Conflicting with these data is a recent pooled analysis of four observational studies including over 250,000 patients [8]. Patients exposed to anti-TNF monotherapy had a pooled incidence rate ratio of 1.52 (95% CI 1.06–2.19) compared with patients with IBD unexposed to anti-TNF and thiopurines. While this is lower than the RR of 2.23 (95% CI 1.79–2.79) and 3.71 (95% CI 2.30–6.00) for those receiving thiopurine monotherapy and combination therapy, respectively, these data suggest an increased risk of lymphoma in patients receiving anti-TNF monotherapy. Nevertheless, and most recently, a systematic review of 28 observational cohort studies including nearly 300,000 patients with IBD found no association between anti-TNF therapy and malignancies in all but one of the studies analyzed [9].
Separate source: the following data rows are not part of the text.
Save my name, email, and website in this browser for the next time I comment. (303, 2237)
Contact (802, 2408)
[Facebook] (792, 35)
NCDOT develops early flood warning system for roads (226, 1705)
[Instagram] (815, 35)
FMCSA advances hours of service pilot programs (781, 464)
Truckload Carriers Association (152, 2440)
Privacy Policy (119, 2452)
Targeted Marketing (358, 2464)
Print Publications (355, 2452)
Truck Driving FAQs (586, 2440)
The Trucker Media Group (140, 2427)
It is with this backdrop that Llanos-Chea et al. [10] in this issue of Digestive Diseases and Sciences present their case series of lymphoma in pediatric-onset IBD treated with infliximab monotherapy. The five cases presented were identified over a two-year period at three tertiary care centers. The mean age at IBD diagnosis was 14.2 years, and median duration of anti-TNF monotherapy was 4.3 years. Two patients were diagnosed with Hodgkin lymphoma and three with non-Hodgkin lymphoma. Three of these patients had lymphoma involving bone, a feature not previously identified in studies assessing lymphoma risk in IBD. The “per-center” risk of lymphoma among those patients on infliximab monotherapy was 3.1% and 1.5% as per the research patient data registry and manual chart review, respectively.
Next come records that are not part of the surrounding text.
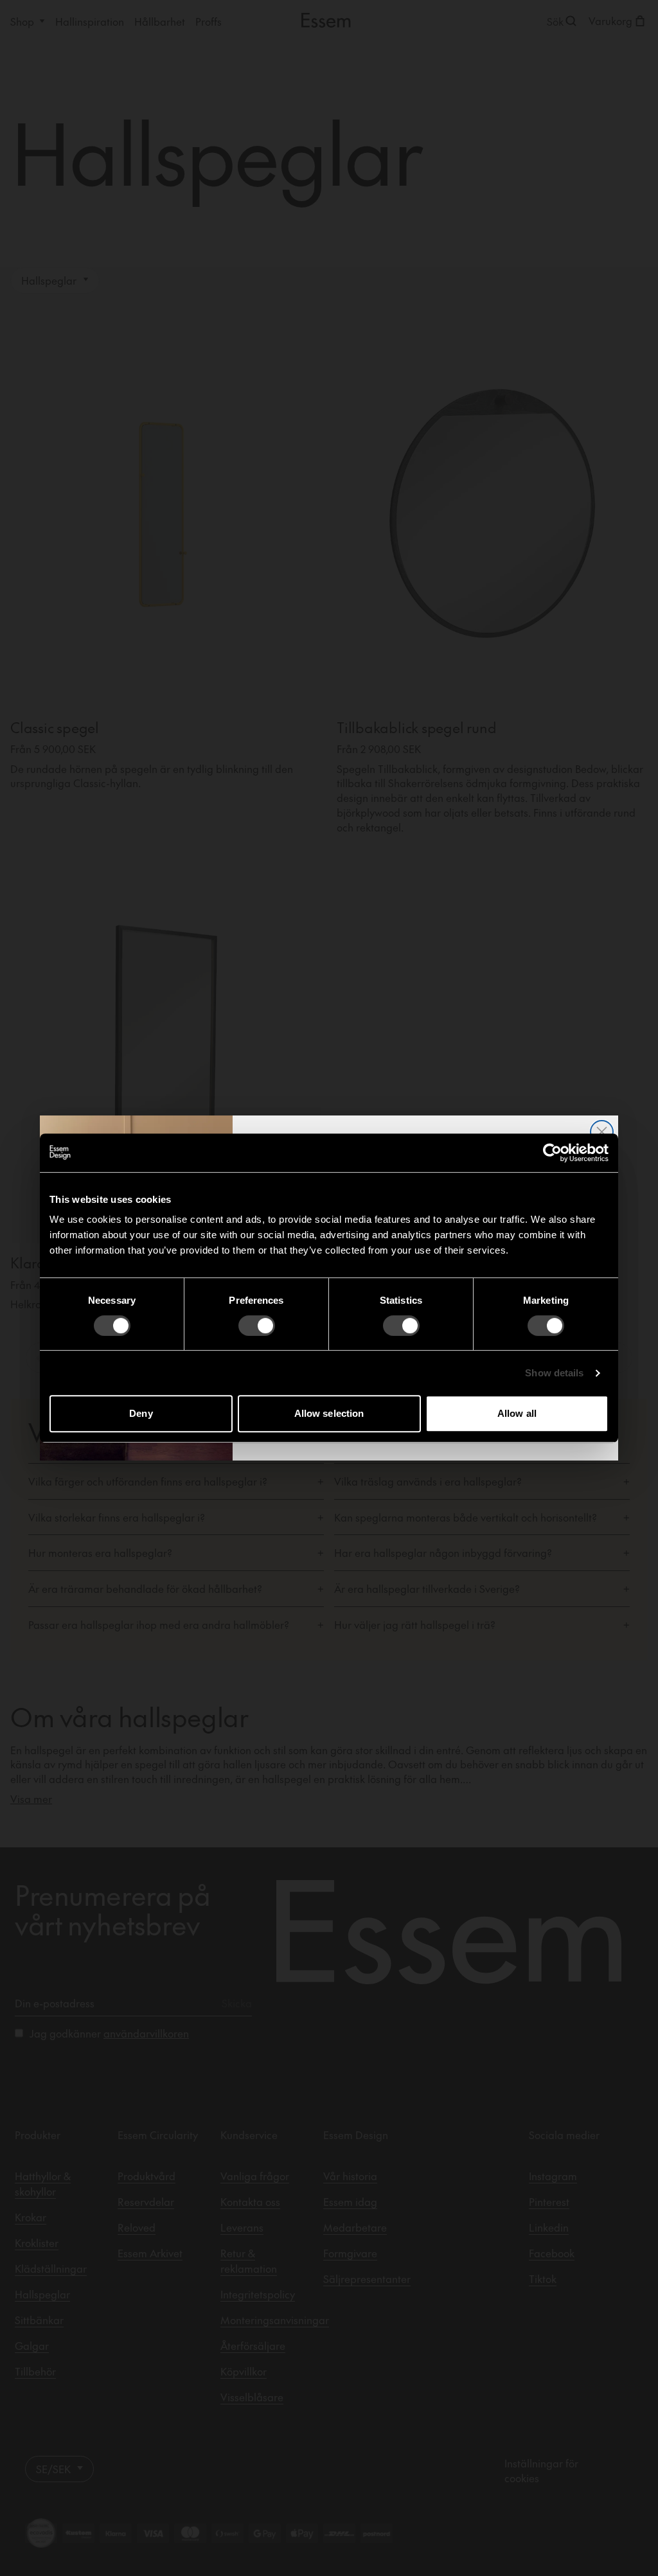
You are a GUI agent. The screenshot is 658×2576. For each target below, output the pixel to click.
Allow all (517, 1413)
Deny (140, 1413)
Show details (554, 1372)
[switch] (256, 1325)
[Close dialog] (602, 1132)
Though these cases are an important learning point and of interest to treating gastroenterologists both for their seeming novelty and gravity, care should be taken when extrapolating these cases to clinical practice. While according to several large population studies and systematic reviews, anti-TNF agents are likely not associated with increased malignancy overall, and lymphoma in particular, the last word on this matter is yet to be said. Considering the high per-center risk and the novel nature of the malignancies presented in this case series, should this finding be extrapolated one would have expected some supporting data from existent studies.

Furthermore, as large tertiary referral centers, it would be expected that patients with IBD with lymphoma would be managed in these centers as opposed to smaller IBD units or community centers. Hence, the apparent incidence of lymphoma in IBD in these centers could potentially be skewed due to referral bias, artifactually increasing lymphoma incidence.
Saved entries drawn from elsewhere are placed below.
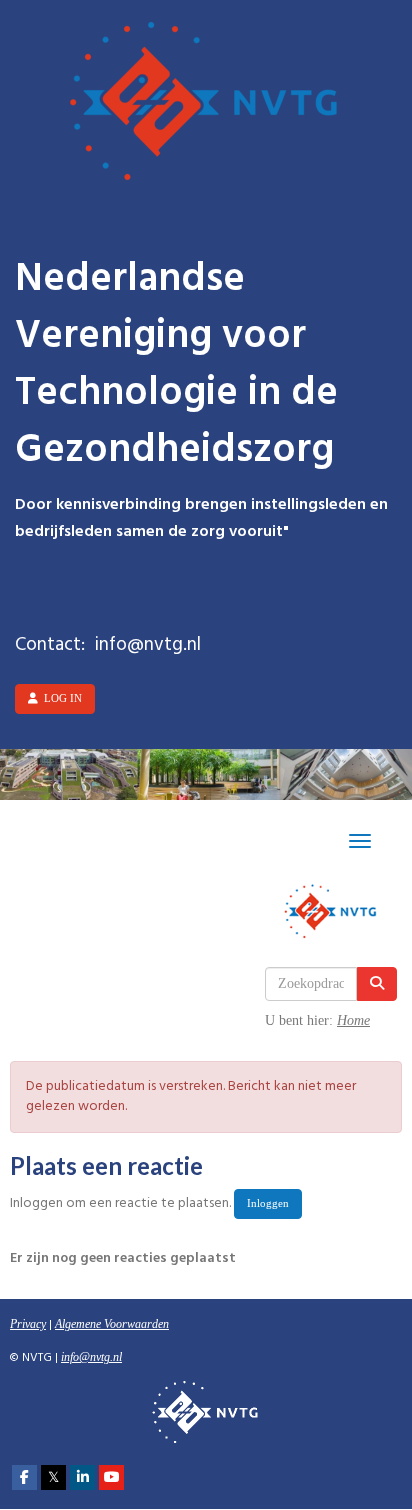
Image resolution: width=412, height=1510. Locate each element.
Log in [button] (60, 698)
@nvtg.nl (91, 1357)
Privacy (28, 1324)
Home (353, 1020)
Beyond the potential statistical risk of lymphoma associated with anti-TNF therapy, the clinical significance of this is likely minimal. Even in those studies that do demonstrate a statistically significant risk of lymphoma, the relative risk is far below that seen with thiopurines, yet the importance of thiopurines in IBD therapy remains firmly established. In the cost–benefit analysis undertaken by the treating physician prior to any treatment change, on balance with the substantial benefit of anti-TNF therapy in IBD, its importance in clinical practice remains near certain.